## [What to produce]
Please translate this sentence from the text on entity and relationship merging into Spanish: "When the same entity or relationship is found in multiple chunks:"

## [Text]

4.4 Entity/Relationship Merging

When the same entity or relationship is found in multiple chunks:

Entity Merging:

  • entity_type: Most frequent type across occurrences
  • description: Concatenate all descriptions, then summarize if too long
  • source_id: Union of all source chunk IDs

Relationship Merging:

  • weight: Sum of all weights (stronger evidence = higher weight)
  • description: Concatenate and summarize
  • keywords: Union of all keywords
  • source_id: Union of all source chunk IDs

5. Query Pipeline (The PathRAG Algorithm)

5.1 Query Flow Overview

User Query: "How does A relate to B?"

[Saved entries]
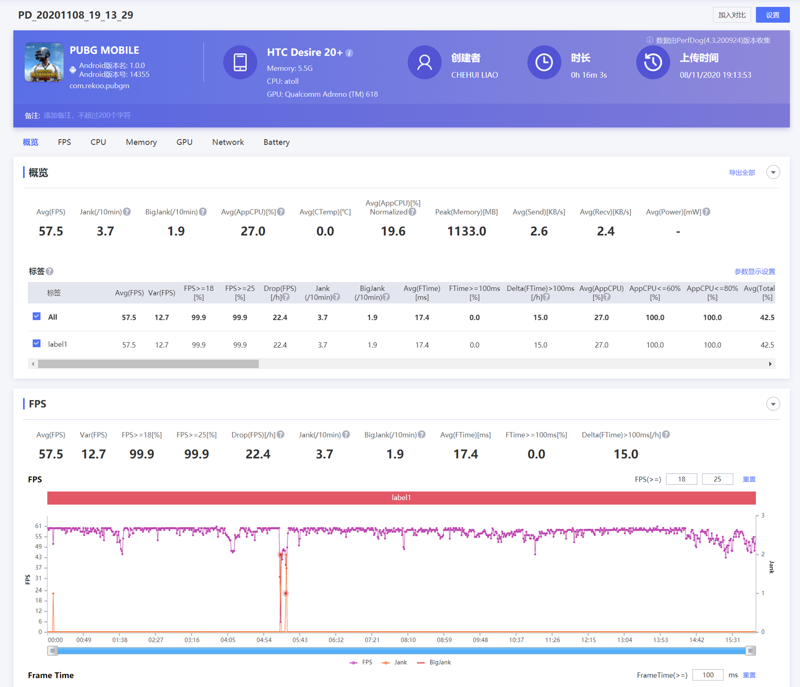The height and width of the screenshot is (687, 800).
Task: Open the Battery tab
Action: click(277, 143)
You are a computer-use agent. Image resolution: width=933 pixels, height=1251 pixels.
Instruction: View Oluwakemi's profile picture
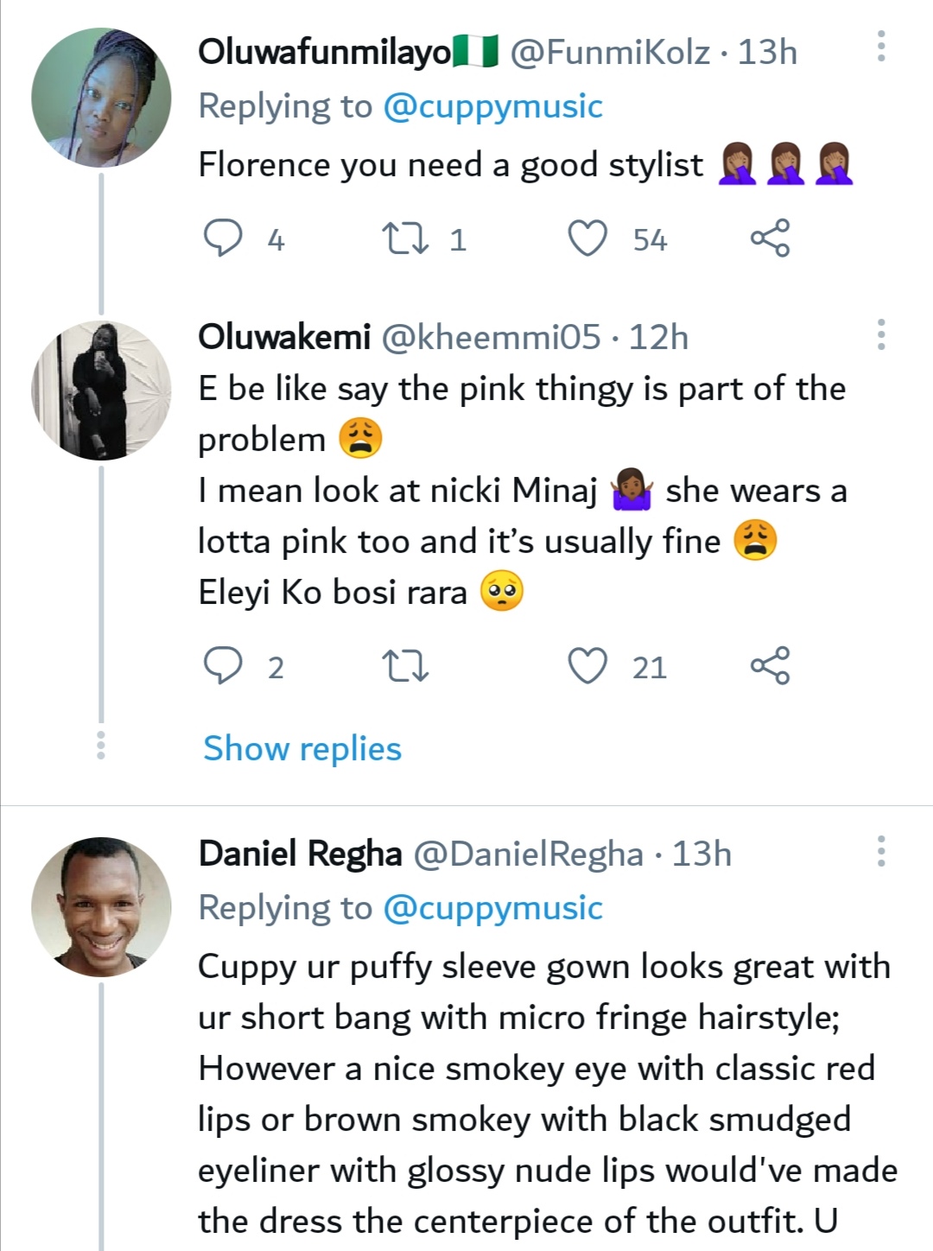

## [Exercise output]
Cuando la misma entidad o relación se encuentra en varios fragmentos: